Thanks for the hint, I retested it without the cache. The numbers are
closer now. 1456 iops with Q=1 against a single NVMe OSD and 17470 iops
with Q=128 against the whole cluster (with cache it's only 1350 and 9950
iops, respectively). There's definitely something wrong with this
cache...
Kernel client gives 1550 iops with Q=1 (single OSD) and 23530 iops
(whole cluster) with Q=128. I'm running it in a cluster currently in use
so the load varies, but krbd still seems faster.
Semi-recent performance tests against the librbd vs krbd against a
single NVMe-backed OSD showed 4K random write performance at around
75K MiBs/s for krbd and 90 MiBs/s for librbd -- but at the expense of
nearly 4x more client-side CPU for librbd. krbd pre-allocates a lot of
its up-front memory in slab allocation pools and zero-copies as much
as possible. librbd/librados are heavily hit w/ numerous C++ small
object heap allocations and related initialize/copy operations.
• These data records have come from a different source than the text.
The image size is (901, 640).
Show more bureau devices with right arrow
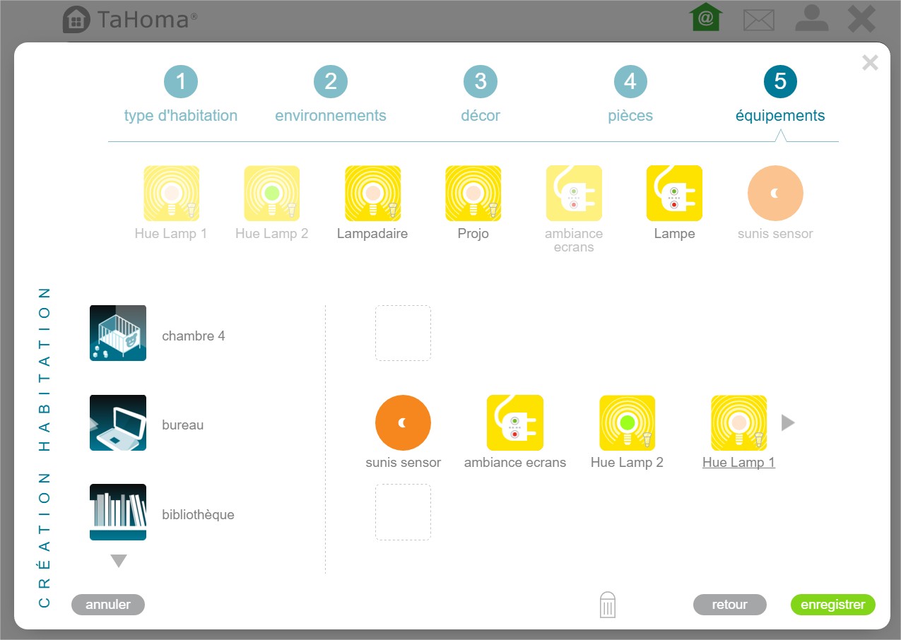click(x=788, y=422)
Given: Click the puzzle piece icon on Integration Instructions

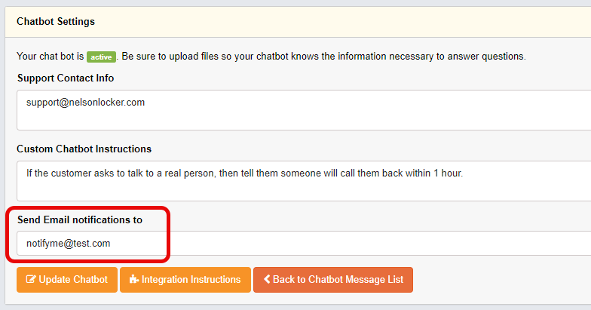Looking at the screenshot, I should click(134, 280).
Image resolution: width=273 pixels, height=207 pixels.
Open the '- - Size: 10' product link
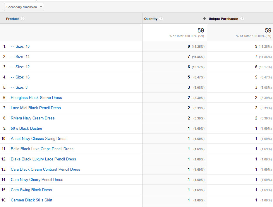click(20, 46)
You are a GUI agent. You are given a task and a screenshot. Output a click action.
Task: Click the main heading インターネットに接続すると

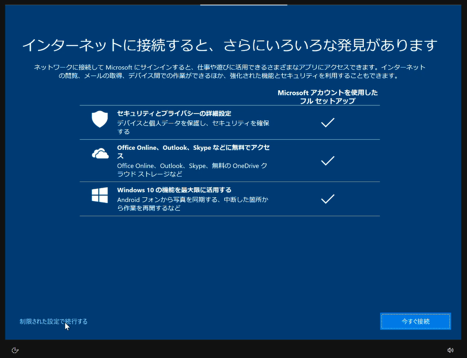coord(230,45)
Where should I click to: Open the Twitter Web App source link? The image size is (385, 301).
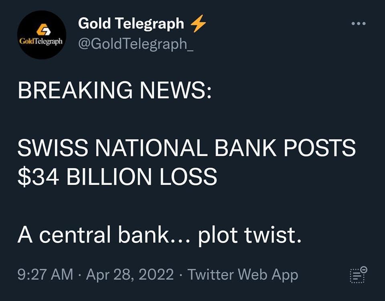[243, 275]
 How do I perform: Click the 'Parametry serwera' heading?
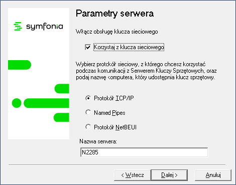click(x=114, y=14)
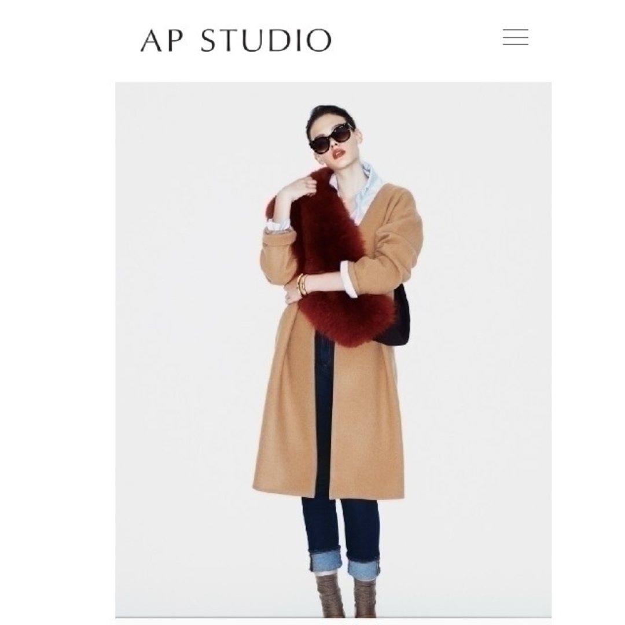Viewport: 625px width, 625px height.
Task: Select the brown ankle boots
Action: coord(346,595)
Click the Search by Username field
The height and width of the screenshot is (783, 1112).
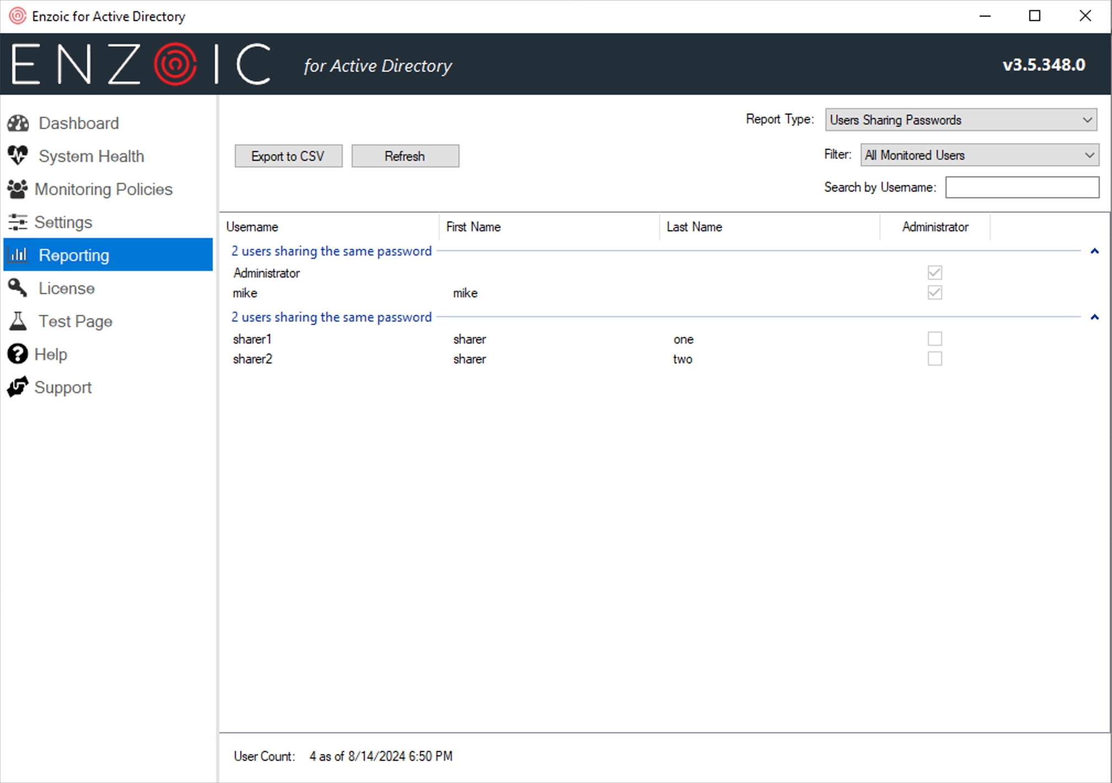1022,187
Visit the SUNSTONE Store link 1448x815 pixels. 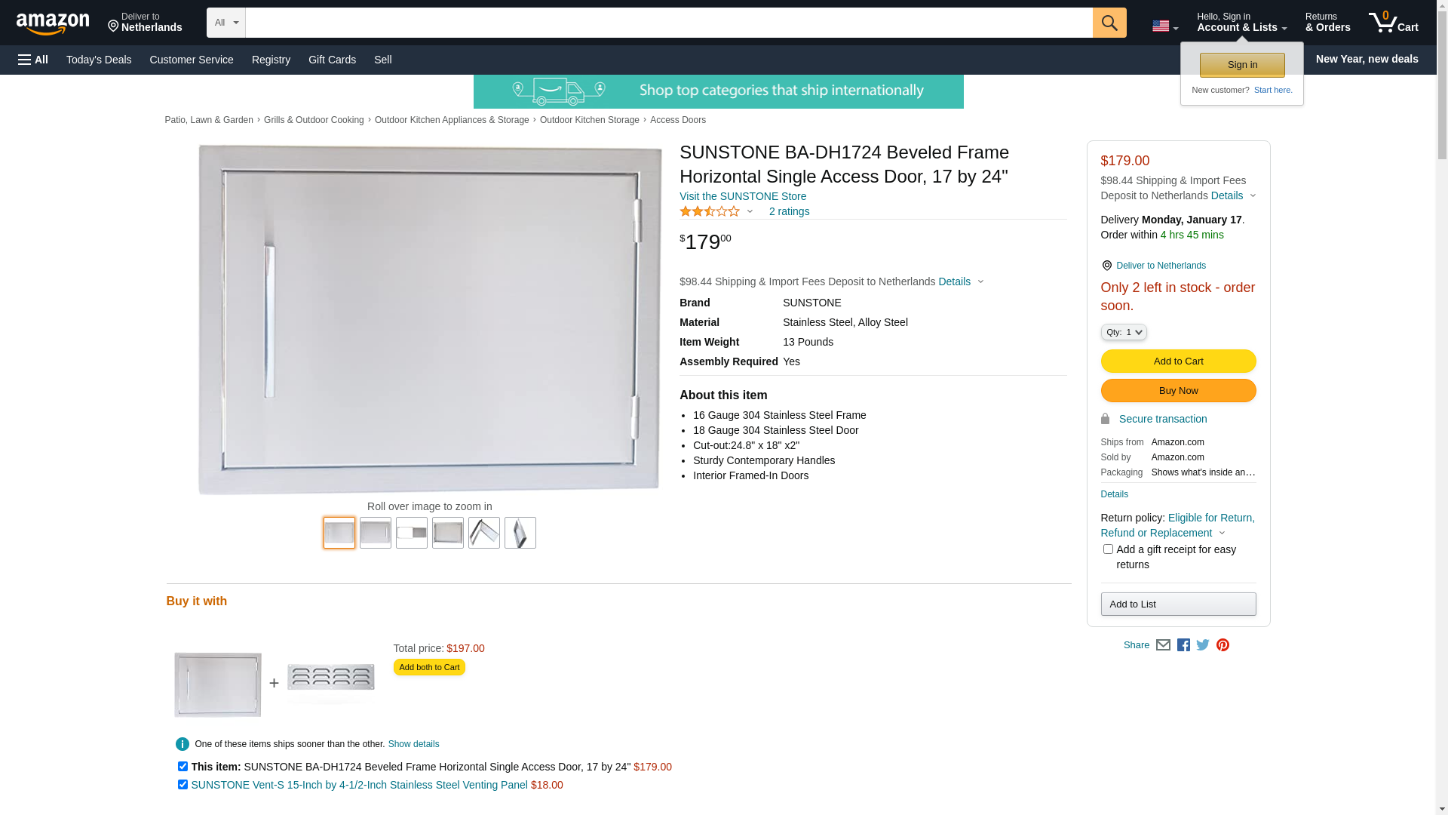pos(742,196)
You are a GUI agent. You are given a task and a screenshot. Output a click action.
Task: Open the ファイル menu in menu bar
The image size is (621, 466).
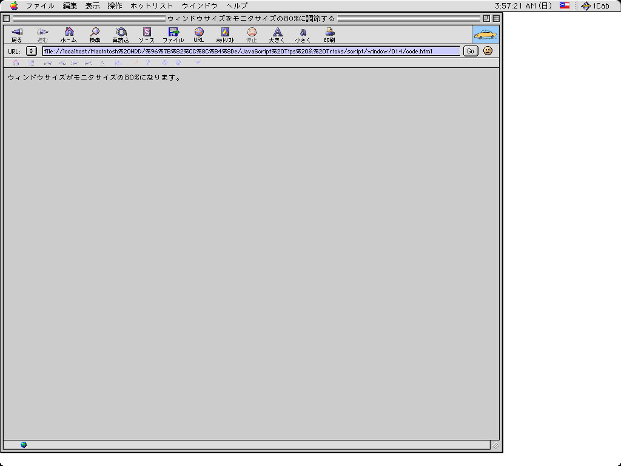tap(39, 5)
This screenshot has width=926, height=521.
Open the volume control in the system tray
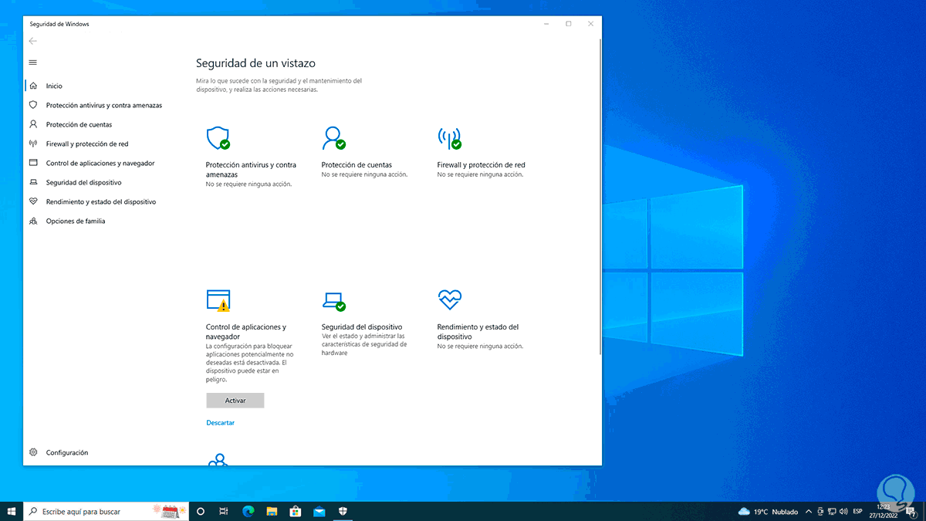tap(843, 511)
I can't achieve such numbers even with the rbd cache disabled. It only
gives me ~9500 iops, same for librbd and krbd when I'm testing it
against a single NVMe OSD. Probably the CPU is not that great (~8 years
old 2.2 ghz xeon), the benchmarked OSD eats ~650% CPU during testing.
Also I have message signatures disabled (cephx_sign_messages = false).
Without disabling them it was even worse...
--
With best regards,
Vitaliy Filippov